O profeta do protesto pela Educação

Escrevo esta coluna antes de sair para a Rua da Aurora. Daqui a pouco, poderei viver com a gente rebelde os protestos pela educação no Recife.

O ideal seria escrever depois da Aurora, é claro. Mas o pouco tempo que tenho para mais de um dever, me faz virar um pretenso profeta, porque sei ou imagino saber o que virá.

Quero dizer: daqui a pouco, os estudantes, mulheres, crianças, idosos e jovens encherão com esperança e indignação toda a linda paisagem às margens do Capibaribe. E não imagino pouco. Quem já esteve na manifestação anterior, quem já viu antes, sabe que um protesto no Recife se faz com alegria e criação. Isto é, descem para a rua os blocos de carnaval, com especial destaque para o dragão do Eu Acho é Pouco, que evolui ao som de frevo de rua.

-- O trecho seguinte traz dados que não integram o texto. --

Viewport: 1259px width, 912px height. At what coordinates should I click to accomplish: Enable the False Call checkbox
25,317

O belo animal, levado por muitas cabeças, se torna o Dragão da Consciência contra o Fascismo.

E sei que haverá gritos e palavras de ordem, das quais a de maior sucesso é “Ai, ai, ai, ai. Bolsonaro é o Carai. Ai, ai, ai, ai, Bolsonaro é o Carai." E haverá tiros, estrondos de trovão, dos Bacamarteiros de Caruaru, que atiram para o céu, pois não querem matar agora. Todos vestidos com chapéus de vaqueiro do sertão ou cangaço. E com as mulheres de frente, bacamarteiras também, atirando e sorrindo do susto que levamos.

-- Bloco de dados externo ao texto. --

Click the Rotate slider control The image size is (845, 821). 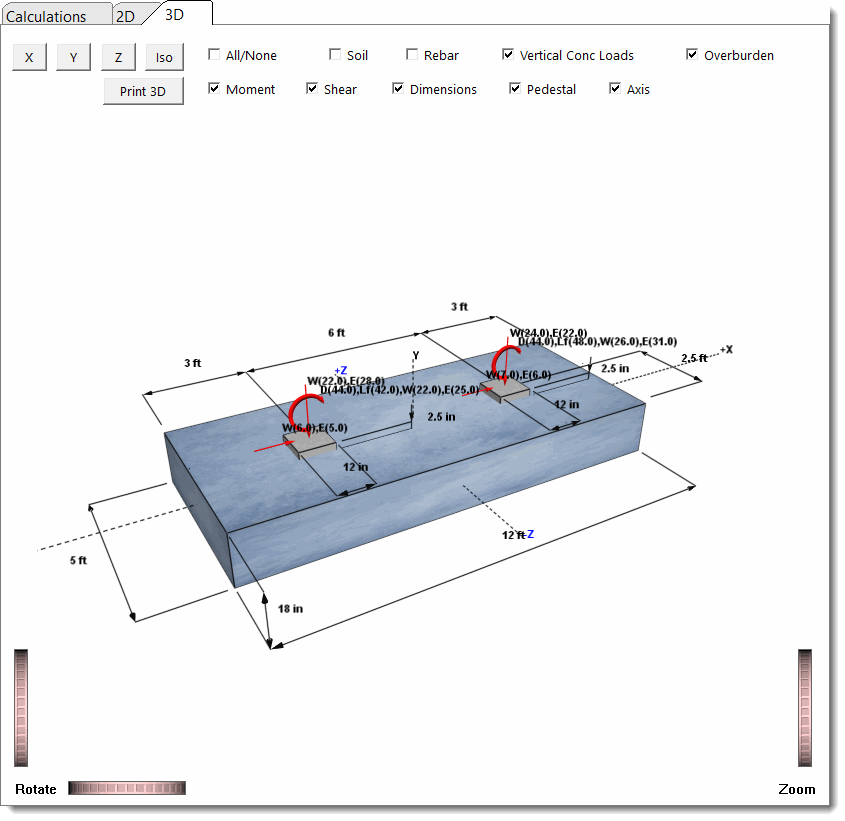coord(126,788)
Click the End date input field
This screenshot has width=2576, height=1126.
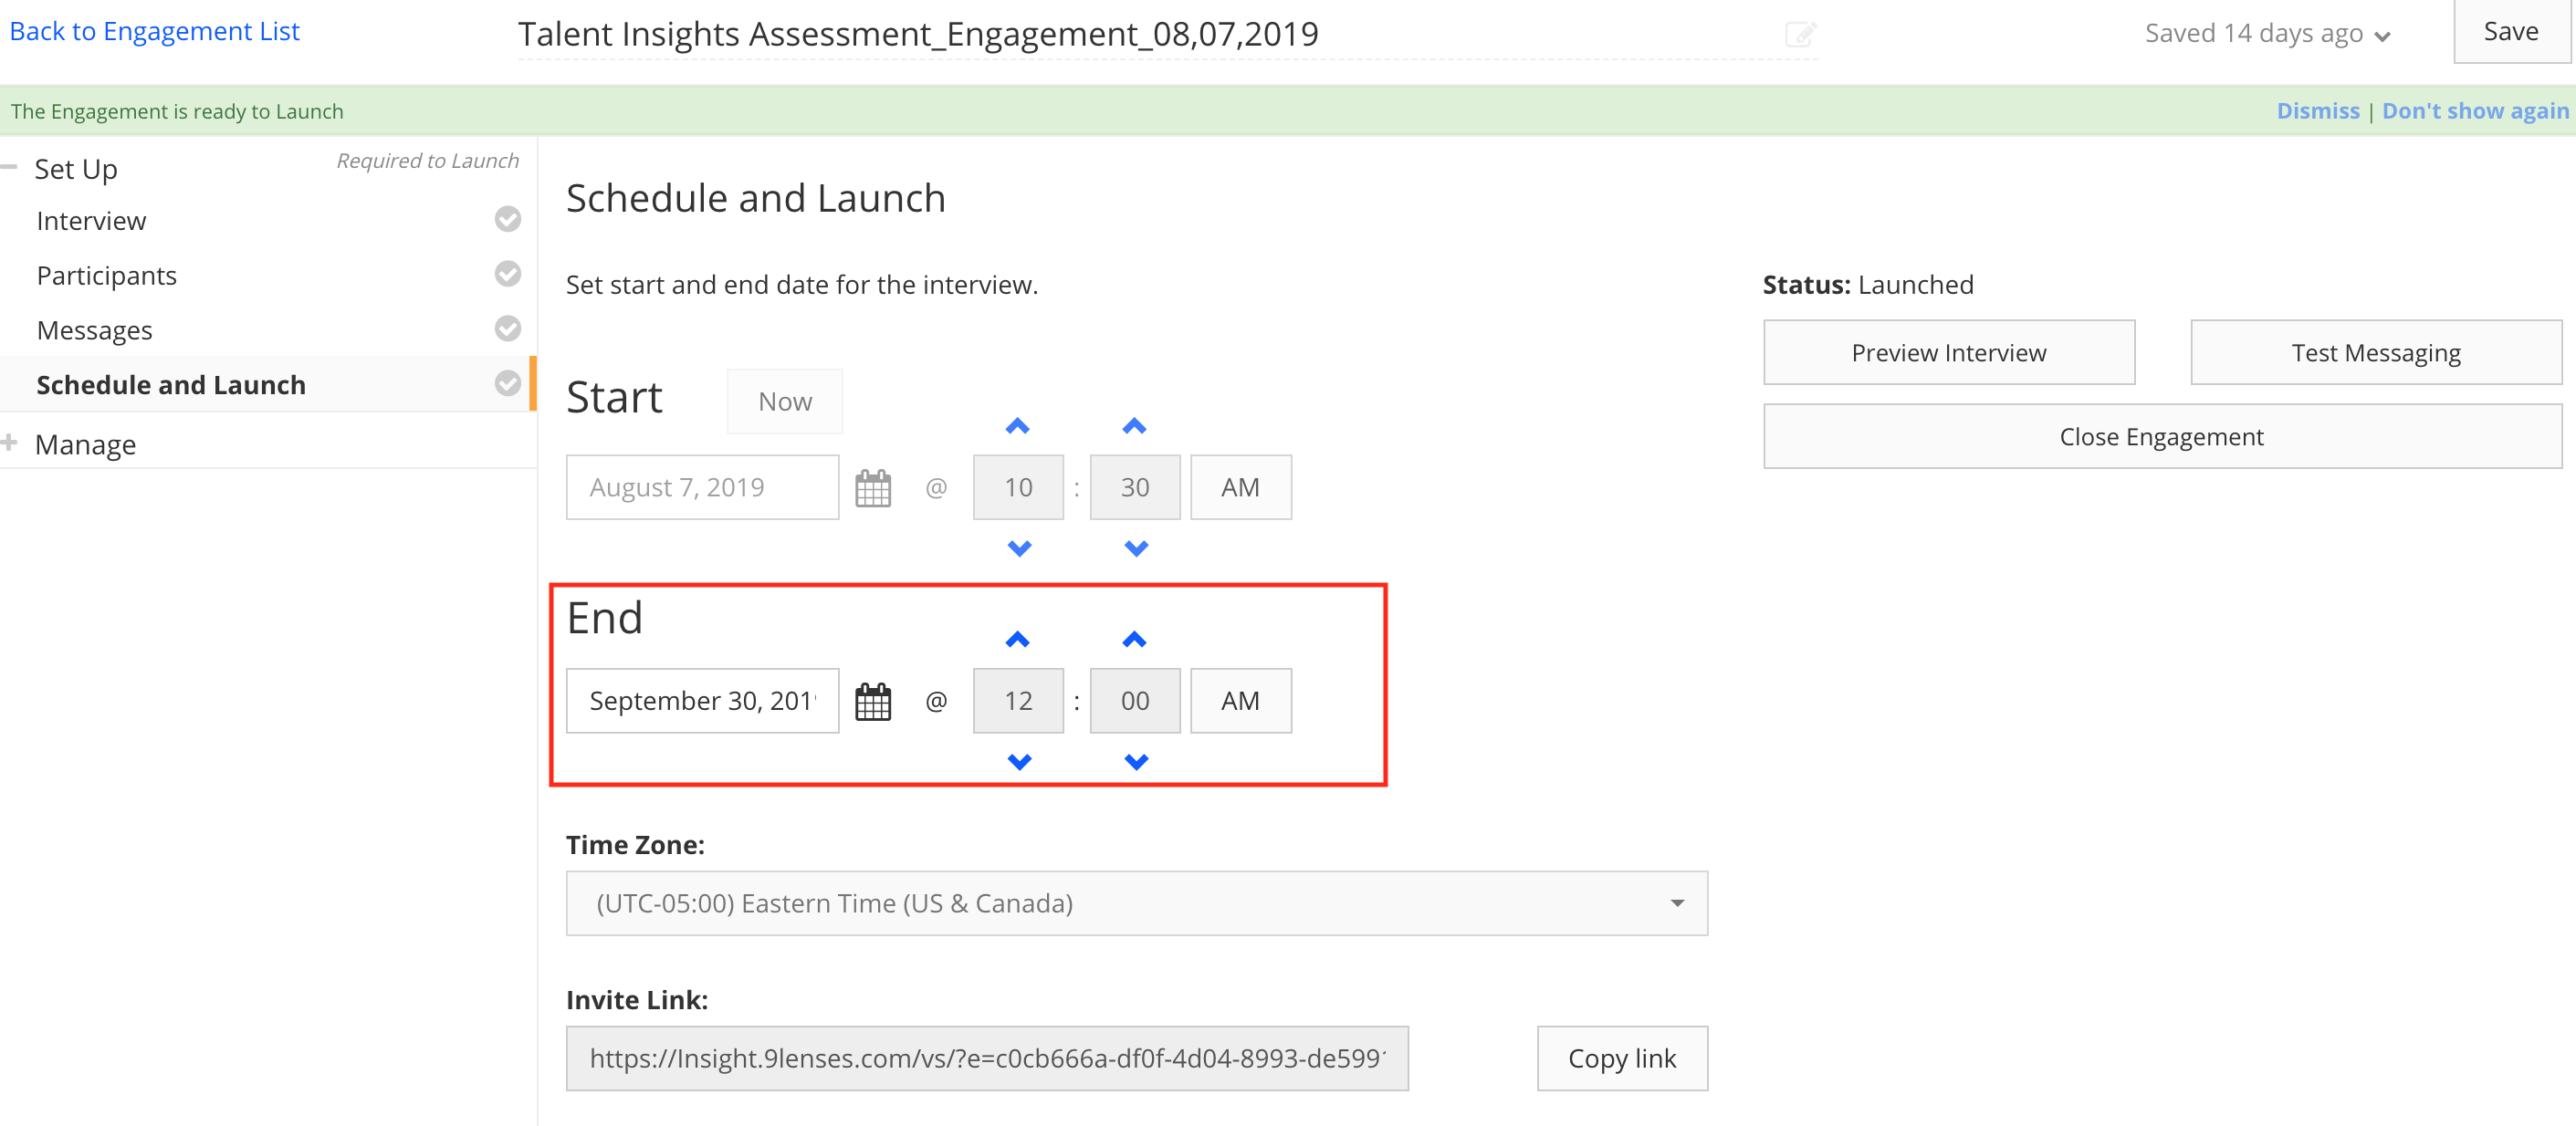pos(701,701)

– Tá com medo? perguntarão.

E responderemos:

– Não, eu tou é com Lula.

E haverá jovens da escola pública, mui bem vestidos com seus uniformes dos colégio, e haverá universitários e universitárias de todas faculdades, e belas mulheres, e belos militantes, lindos negros e negras com seus orgulhosos e justos e dignos cabelos afros. E verei mais uma vez famílias com bebês, com criancinhas. E darei a mãos aos amigos e conhecidos gays, a meus irmãos LGBT, porque este fascismo nos repôs a todos como companheiros inseparáveis. Então eu sei que o sentimento mais comum será, em meio às ruas engarrafadas, ao trânsito congestionado, debaixo de todo aperreio, sei que teremos todos um sorriso de felicidade. Nós nos vemos e nos refletimos uns aos outros. E sem palavras, só aos cumprimentos queremos dizer e falar:

– Como é bom estar aqui.

Mas só daqui a pouco. No momento em que escrevo, o profeta apenas imagina o que virá. Mas sabe porque viu antes. Sabe porque narrou no romance A mais longa duração da juventude:

“Estou livre na rua e as janelas todas se abrem no espaço.  Então ouço vozes, muitas vozes, e tambores. O que é isso? O que é essa alucinação? Estou na calçada, o trânsito parou. É verdade, é real, uma passeata de professores e estudantes caminha na avenida. Eles gritam, estendem faixas e pedem assinaturas num abaixo-assinado. ‘Mais educação, salário digno para os mestres’. Com a mão trêmula, porque estou encantado, movido e comovido, assino. E volto os olhos para os manifestantes, que são muitos e ruidosos. Pareço ouvir ‘abaixo a ditadura’ em outras vozes, em novas bandeiras”.

Assim foi, assim é, assim será daqui a pouco. E sempre, sem a menor dúvida, eu sei. Mas ser profeta assim é fácil.